High-profile Democrats are rallying around Sen. Bernard Sanders’ plan to offer “Medicare for all,” as the push for universal, government-run coverage gains steam in the wake of the GOP’s failure to kill Obamacare.
“Health care is a right, not a privilege,” Sen. Kirsten Gillibrand, New York Democrat, tweeted early Tuesday, becoming the latest in a line of rising Democratic stars to back the single-payer bill that Mr. Sanders will unveil on Wednesday.
Support for single-payer care is emerging as a key test for Democrats ahead of the 2018 mid-terms and campaign to defeat President Trump, even though that contest is three years away.
Besides Ms. Gillibrand, senators Kamala Harris of California, Elizabeth Warren of Massachusetts and Cory Booker of New Jersey are among potential 2020 contenders who’ve backed Mr. Sanders’ push.
Sen. Jeff Merkley, a liberal Democrat from Oregon, highlighted his support in a new fundraising pitch, and Sen. Mazie K. Hirono, Hawaii Democrat, joined the chorus around lunchtime Tuesday.
Progressives are emboldened by the GOP’s sputtering effort to repeal and replace the Affordable Care Act, saying Congress should now look beyond the 2010 law to cover the nearly 30 million Americans who remain uninsured.
“This is something that’s got to happen. Obamacare was a first step in advancing this country, but I won’t rest until every American has a basic security that comes with having access to affordable health care,” Mr. Booker told NJTV Monday.

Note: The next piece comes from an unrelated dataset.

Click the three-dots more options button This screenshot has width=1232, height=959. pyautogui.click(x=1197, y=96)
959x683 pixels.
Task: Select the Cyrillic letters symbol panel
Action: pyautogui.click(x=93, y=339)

A Kaiser Family Foundation poll from July said a slim majority supports the idea of getting insurance from a single government plan, though support was divided among party lines and shifted with language — for instance, more people like the idea of “Medicare for all” than a “single-payer health insurance system.”
The groundswell of support is a shift from nearly two decades ago, when support stood around 40 percent, and for Democrats themselves, who couldn’t rally around a more limited “public option” to compete with private plans during the debate over Obamacare in 2009 and 2010.
Some Democrats still aren’t sold on a nationwide plan to usher in single-payer.
“Before we try it for our country, the idea of trying it for a couple of states seems to be logical,” Sen. Tom Carper, Delaware Democrat, told reporters.
Republicans are relishing the debate from the sidelines, figuring a debate over government-run care will divide their rivals and be a liability next year for Senate Democrats facing reelection in states that Mr. Trump won by wide margins.
They say single-payer will inevitably lead to rationing of health care, while requiring onerous tax increases to pay for the program’s hefty price tag of up to $32 trillion over a decade.
“This idea is good for whipping up the far-left base — and bad for everyone else,” Sen. John Barrasso, Wyoming Republican, said in an op-ed for Fox News. “It will deliver worse care, inevitably leading to rationing. It also will be outrageously expensive for everyone.”
A crop of Senate Republicans are plotting a last-ditch push to repeal Obamacare with a bill that would effectively let states take a batch of health care money and run with it.
They say the plan offers the GOP its best chance to beat a Sept. 30 deadline for getting something done on under the 2017 budget, which helps the GOP avoid a Democratic filibuster.
Sens. Lindsey Graham of South Carolina, Bill Cassidy of Louisiana, Dean Heller of Nevada and Ron Johnson of Wisconsin will formally unveil the bill Wednesday, though it faces incredibly long odds, in part because GOP leadership hasn’t shown much interest in it.
Republicans have largely pivoted to tax reform after the embarrassing defeat of their repeal efforts in late July.